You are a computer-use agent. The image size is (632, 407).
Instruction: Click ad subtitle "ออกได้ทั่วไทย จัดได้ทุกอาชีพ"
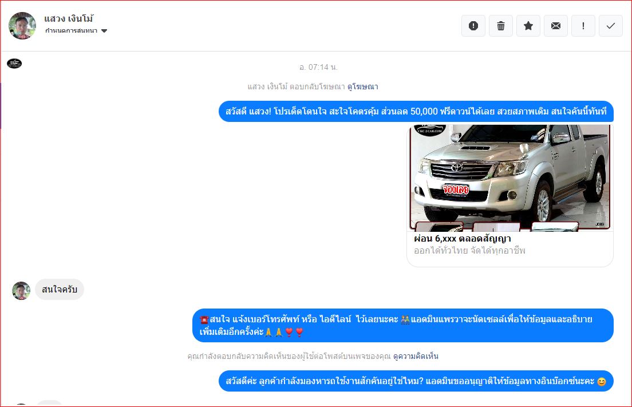[469, 251]
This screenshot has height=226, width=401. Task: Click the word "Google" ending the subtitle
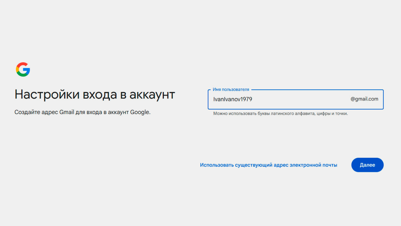click(140, 112)
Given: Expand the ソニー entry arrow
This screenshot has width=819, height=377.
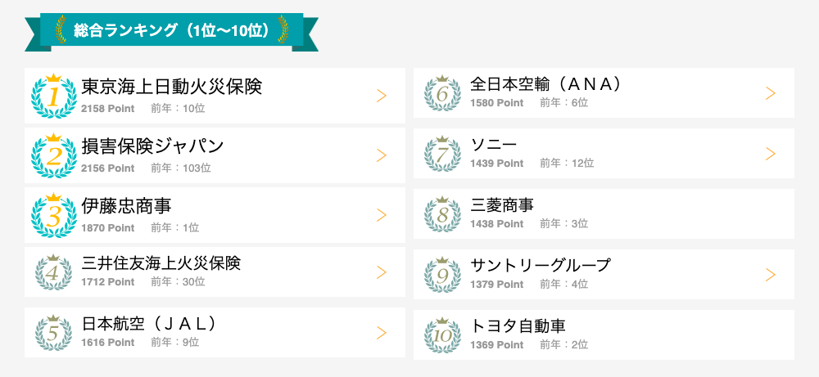Looking at the screenshot, I should (770, 154).
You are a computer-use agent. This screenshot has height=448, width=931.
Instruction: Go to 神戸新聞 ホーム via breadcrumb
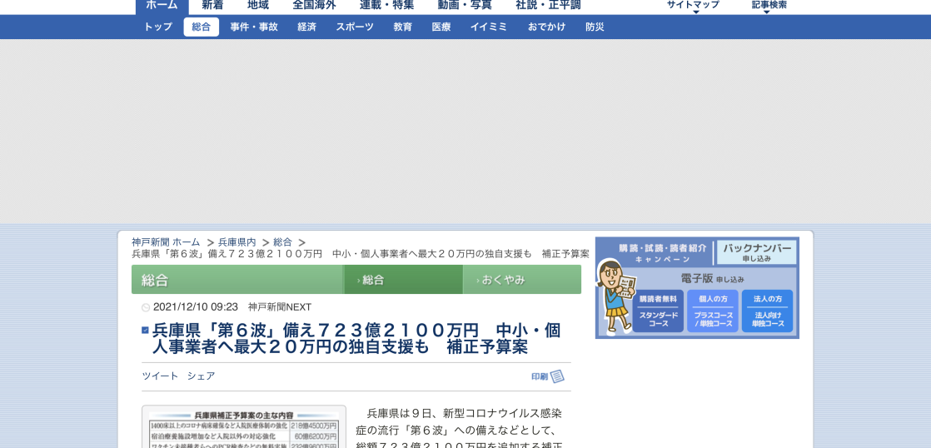(x=166, y=242)
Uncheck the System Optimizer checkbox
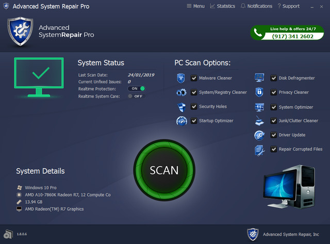Screen dimensions: 330x244 (274, 107)
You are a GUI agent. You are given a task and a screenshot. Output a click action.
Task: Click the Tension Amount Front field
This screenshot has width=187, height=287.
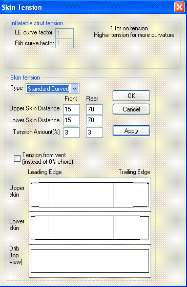pyautogui.click(x=71, y=132)
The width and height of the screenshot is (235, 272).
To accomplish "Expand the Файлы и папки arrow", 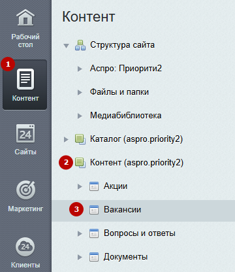I will (80, 92).
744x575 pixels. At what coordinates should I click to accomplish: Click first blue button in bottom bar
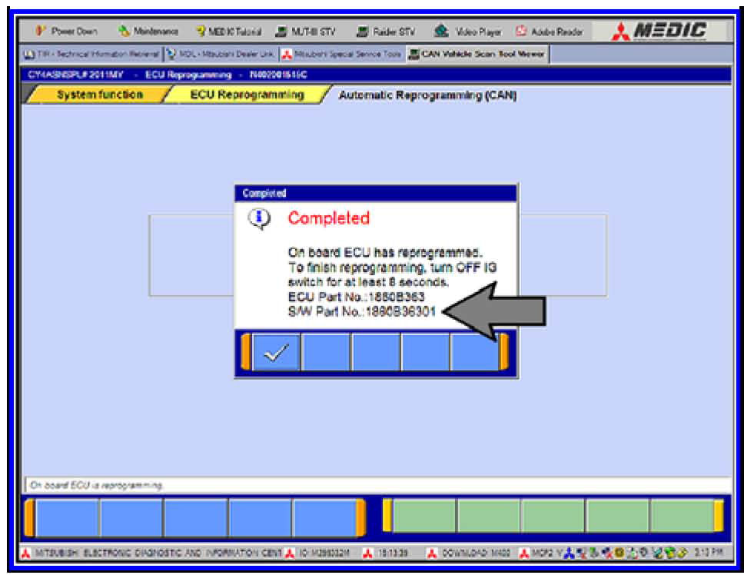[68, 516]
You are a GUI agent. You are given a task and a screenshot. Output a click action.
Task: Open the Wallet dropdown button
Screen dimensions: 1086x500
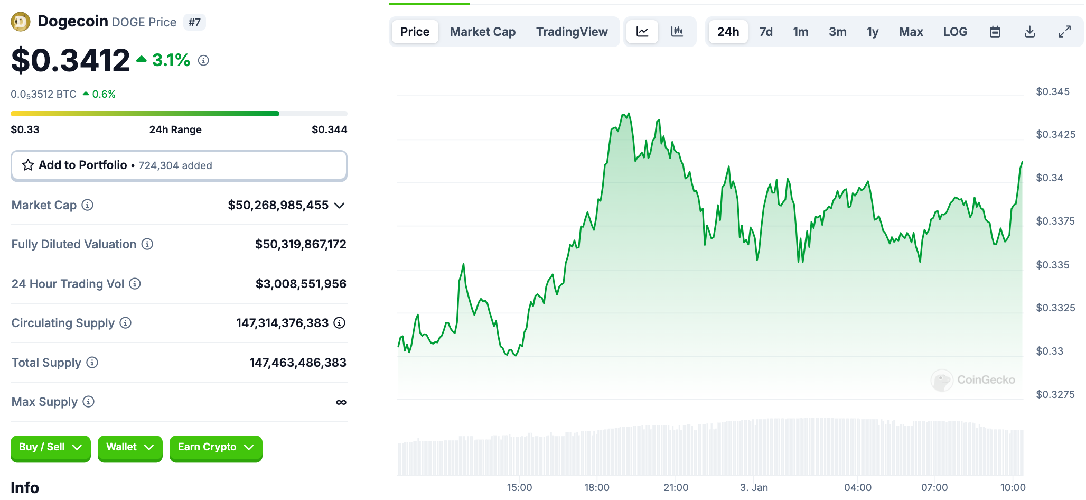click(x=129, y=447)
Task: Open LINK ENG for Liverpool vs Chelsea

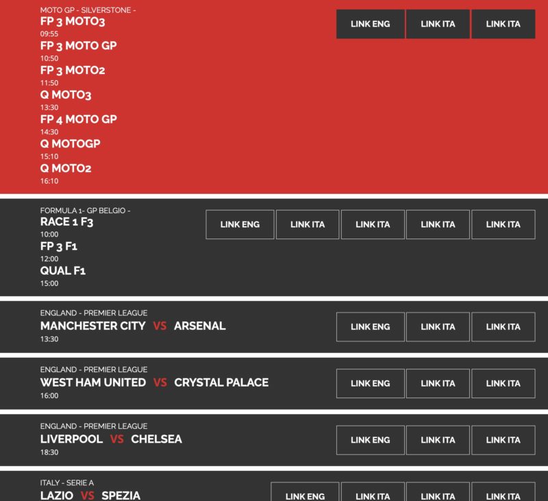Action: click(370, 440)
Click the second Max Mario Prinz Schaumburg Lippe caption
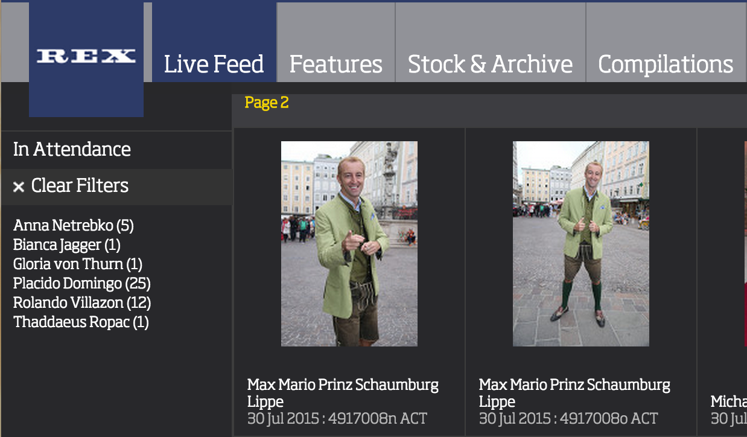Viewport: 747px width, 437px height. (x=574, y=392)
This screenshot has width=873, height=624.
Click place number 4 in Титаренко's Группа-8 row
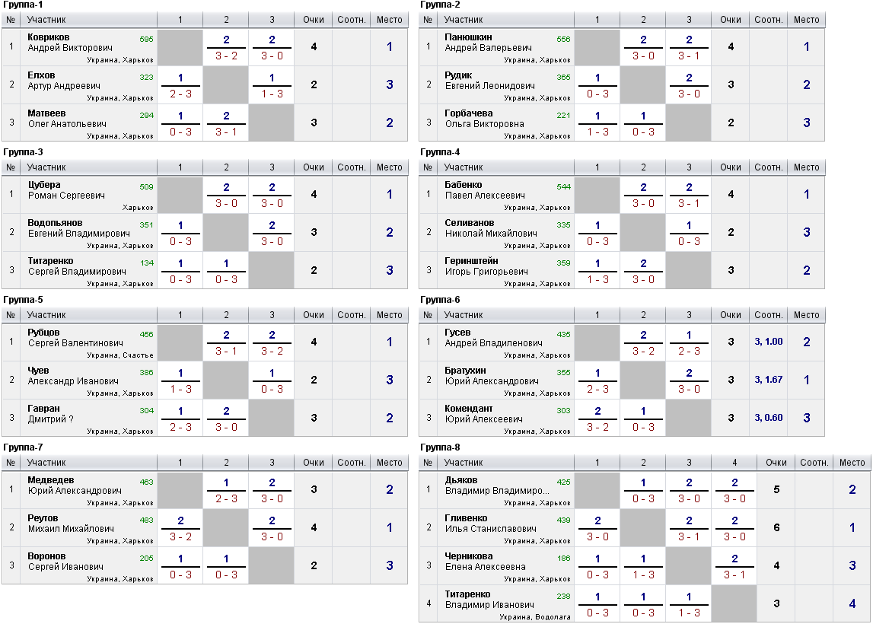pos(852,603)
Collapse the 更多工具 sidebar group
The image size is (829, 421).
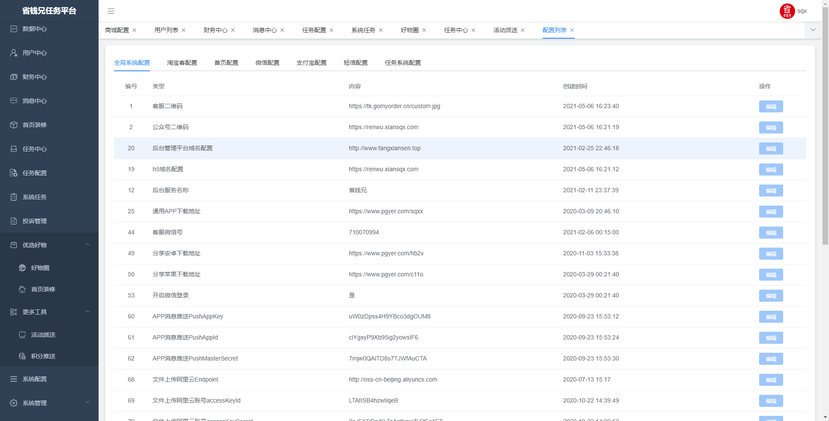point(87,312)
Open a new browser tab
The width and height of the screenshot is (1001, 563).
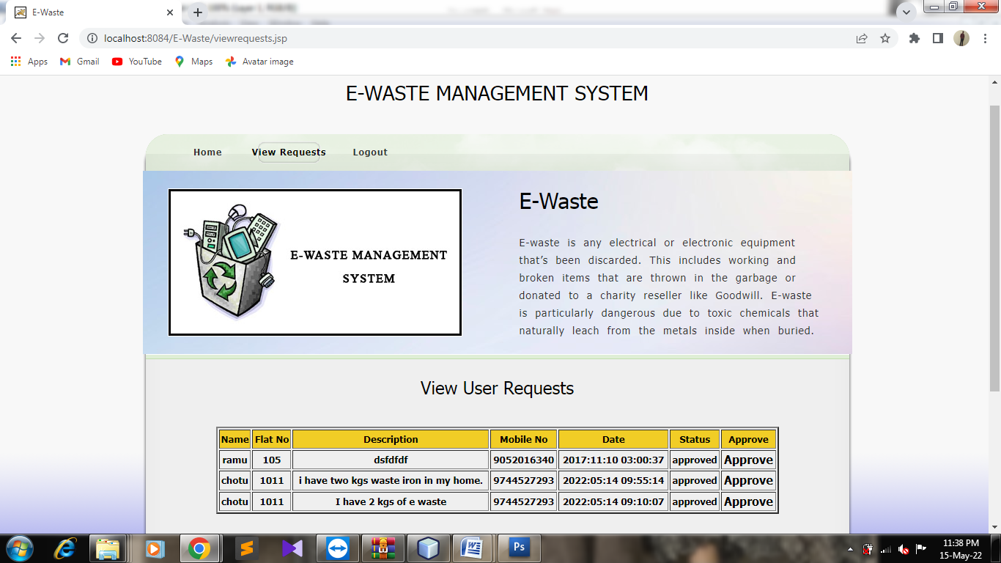[197, 12]
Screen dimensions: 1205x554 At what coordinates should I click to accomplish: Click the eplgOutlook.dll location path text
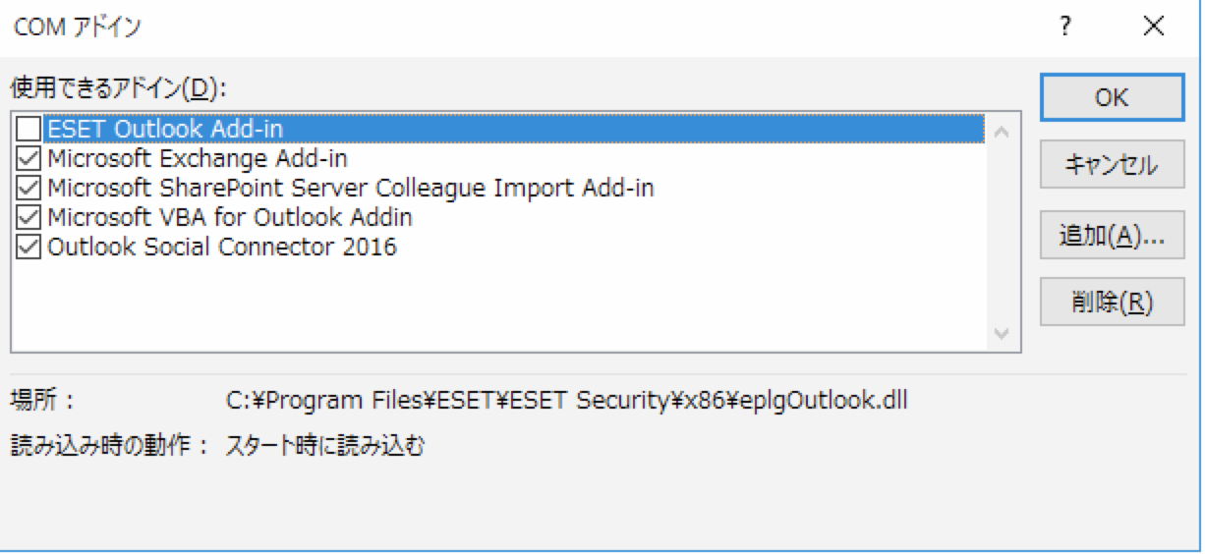567,402
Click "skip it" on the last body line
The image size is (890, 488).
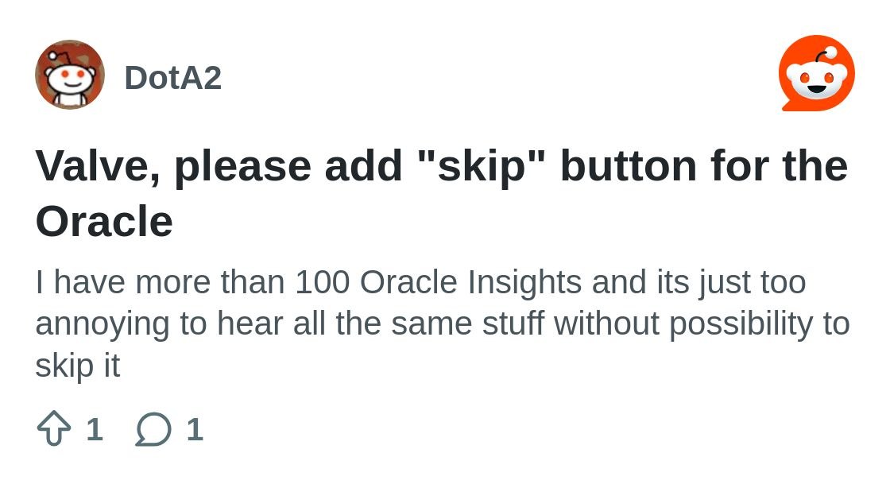point(78,365)
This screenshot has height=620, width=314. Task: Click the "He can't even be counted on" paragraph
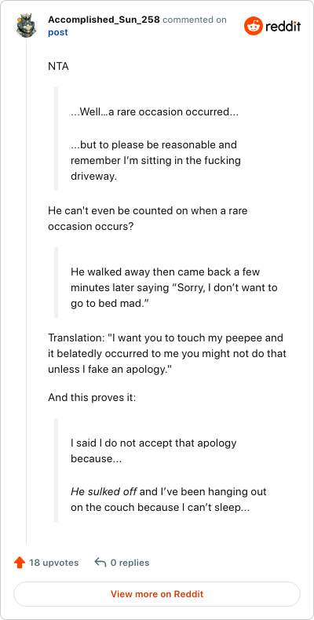point(148,218)
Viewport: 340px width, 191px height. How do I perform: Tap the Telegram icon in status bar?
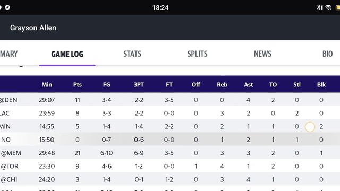coord(7,7)
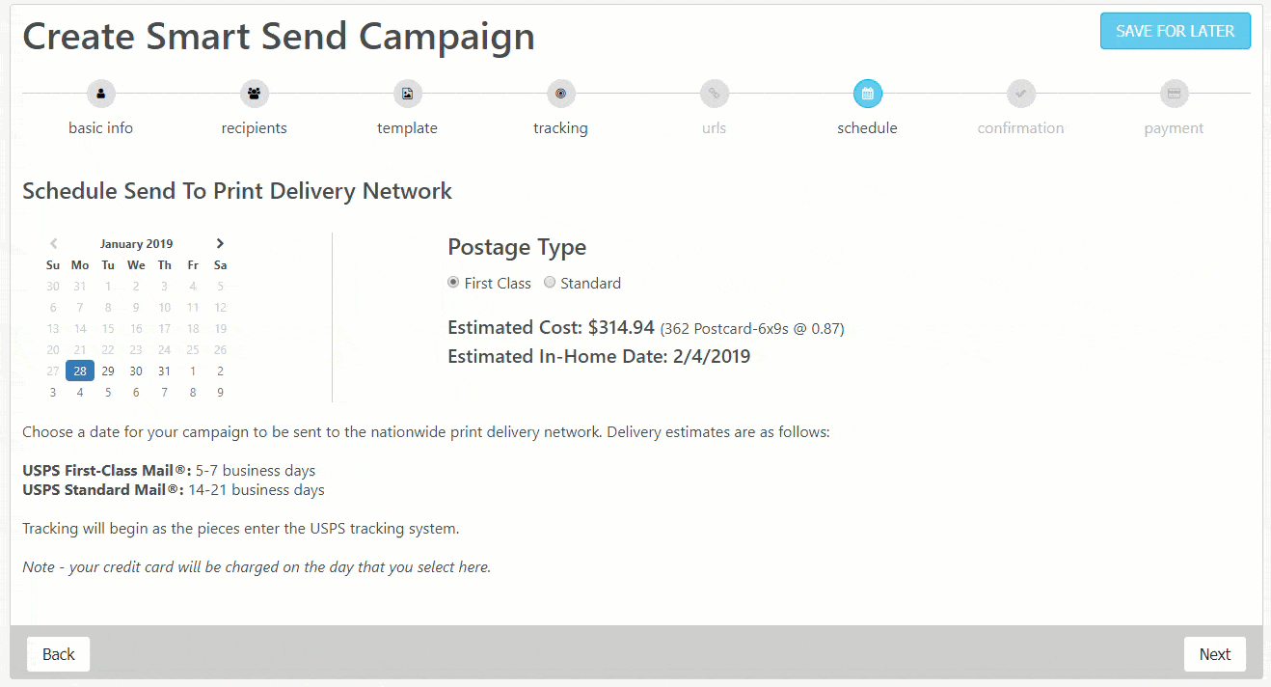Select First Class postage radio button
The image size is (1271, 687).
coord(453,283)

**What is required**
Go through the listing above and list every line that has the word "agent".

**Result of this exercise**
You are a computer-use agent. The image size is (632, 407).
You are a computer-use agent. This screenshot has height=448, width=931.
You are a GUI agent. You are given a task and a screenshot. Output a click action.
You are a GUI agent. You are given a task and a screenshot. Output a click action.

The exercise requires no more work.